*** Begin section ***

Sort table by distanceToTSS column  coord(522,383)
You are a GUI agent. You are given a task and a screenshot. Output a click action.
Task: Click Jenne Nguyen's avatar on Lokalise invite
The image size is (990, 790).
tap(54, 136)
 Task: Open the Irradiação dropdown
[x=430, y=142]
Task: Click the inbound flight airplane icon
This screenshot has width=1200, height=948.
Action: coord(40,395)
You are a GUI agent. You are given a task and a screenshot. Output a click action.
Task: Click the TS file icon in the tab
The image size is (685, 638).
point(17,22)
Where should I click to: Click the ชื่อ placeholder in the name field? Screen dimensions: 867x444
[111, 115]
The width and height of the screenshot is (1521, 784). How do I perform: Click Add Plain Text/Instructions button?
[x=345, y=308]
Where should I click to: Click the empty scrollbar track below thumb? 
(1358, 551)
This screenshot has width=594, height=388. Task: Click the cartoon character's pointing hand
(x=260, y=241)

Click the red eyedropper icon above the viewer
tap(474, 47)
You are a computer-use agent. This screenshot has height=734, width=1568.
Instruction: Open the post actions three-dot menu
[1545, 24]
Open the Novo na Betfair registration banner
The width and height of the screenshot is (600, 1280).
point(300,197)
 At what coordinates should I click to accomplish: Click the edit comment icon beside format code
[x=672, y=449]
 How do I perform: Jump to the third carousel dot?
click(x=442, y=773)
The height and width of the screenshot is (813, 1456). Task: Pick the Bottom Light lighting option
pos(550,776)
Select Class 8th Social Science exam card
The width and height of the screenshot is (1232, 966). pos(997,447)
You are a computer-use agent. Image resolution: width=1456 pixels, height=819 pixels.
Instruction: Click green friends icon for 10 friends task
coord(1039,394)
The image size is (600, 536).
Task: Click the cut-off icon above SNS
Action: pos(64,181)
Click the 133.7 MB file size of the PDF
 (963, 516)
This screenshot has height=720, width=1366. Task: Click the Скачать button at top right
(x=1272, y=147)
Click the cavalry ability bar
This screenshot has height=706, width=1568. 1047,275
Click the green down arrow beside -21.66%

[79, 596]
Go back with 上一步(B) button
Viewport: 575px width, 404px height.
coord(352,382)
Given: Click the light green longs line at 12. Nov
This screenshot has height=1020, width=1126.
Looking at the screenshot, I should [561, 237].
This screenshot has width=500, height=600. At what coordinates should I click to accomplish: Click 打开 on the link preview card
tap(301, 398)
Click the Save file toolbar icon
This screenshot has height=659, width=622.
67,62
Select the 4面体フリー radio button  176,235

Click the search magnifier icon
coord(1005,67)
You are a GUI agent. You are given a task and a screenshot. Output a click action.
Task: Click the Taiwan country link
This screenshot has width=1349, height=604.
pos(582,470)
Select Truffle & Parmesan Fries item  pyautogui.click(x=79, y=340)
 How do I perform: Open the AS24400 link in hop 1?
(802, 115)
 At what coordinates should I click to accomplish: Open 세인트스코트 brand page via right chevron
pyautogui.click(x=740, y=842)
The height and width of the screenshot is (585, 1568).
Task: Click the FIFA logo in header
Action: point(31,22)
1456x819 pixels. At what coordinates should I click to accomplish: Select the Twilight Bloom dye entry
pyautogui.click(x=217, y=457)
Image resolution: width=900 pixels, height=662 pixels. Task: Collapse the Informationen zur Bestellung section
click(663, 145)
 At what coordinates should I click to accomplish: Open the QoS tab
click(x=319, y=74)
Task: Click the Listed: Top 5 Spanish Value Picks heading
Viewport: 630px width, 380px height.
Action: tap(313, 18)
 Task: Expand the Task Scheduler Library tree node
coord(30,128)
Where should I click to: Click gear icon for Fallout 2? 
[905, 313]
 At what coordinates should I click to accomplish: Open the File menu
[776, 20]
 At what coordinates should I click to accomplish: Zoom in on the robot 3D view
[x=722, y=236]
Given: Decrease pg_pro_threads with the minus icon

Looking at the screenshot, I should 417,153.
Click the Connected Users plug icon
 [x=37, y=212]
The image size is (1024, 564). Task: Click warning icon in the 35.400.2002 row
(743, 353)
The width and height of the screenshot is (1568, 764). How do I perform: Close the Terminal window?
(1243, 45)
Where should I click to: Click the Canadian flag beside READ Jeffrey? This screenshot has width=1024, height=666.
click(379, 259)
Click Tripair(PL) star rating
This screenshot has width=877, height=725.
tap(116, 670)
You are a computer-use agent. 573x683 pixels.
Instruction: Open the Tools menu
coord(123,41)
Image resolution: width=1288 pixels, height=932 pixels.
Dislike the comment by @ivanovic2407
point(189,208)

*** End section ***

*AIM OF THE TASK*
The answer must be every line of the records that holds the string "computer".

*RESULT*
You are a computer-use agent. This screenshot has height=734, width=1568.
You are a computer-use agent. Image resolution: width=1456 pixels, height=819 pixels.
You are a computer-use agent. 573x683 pixels.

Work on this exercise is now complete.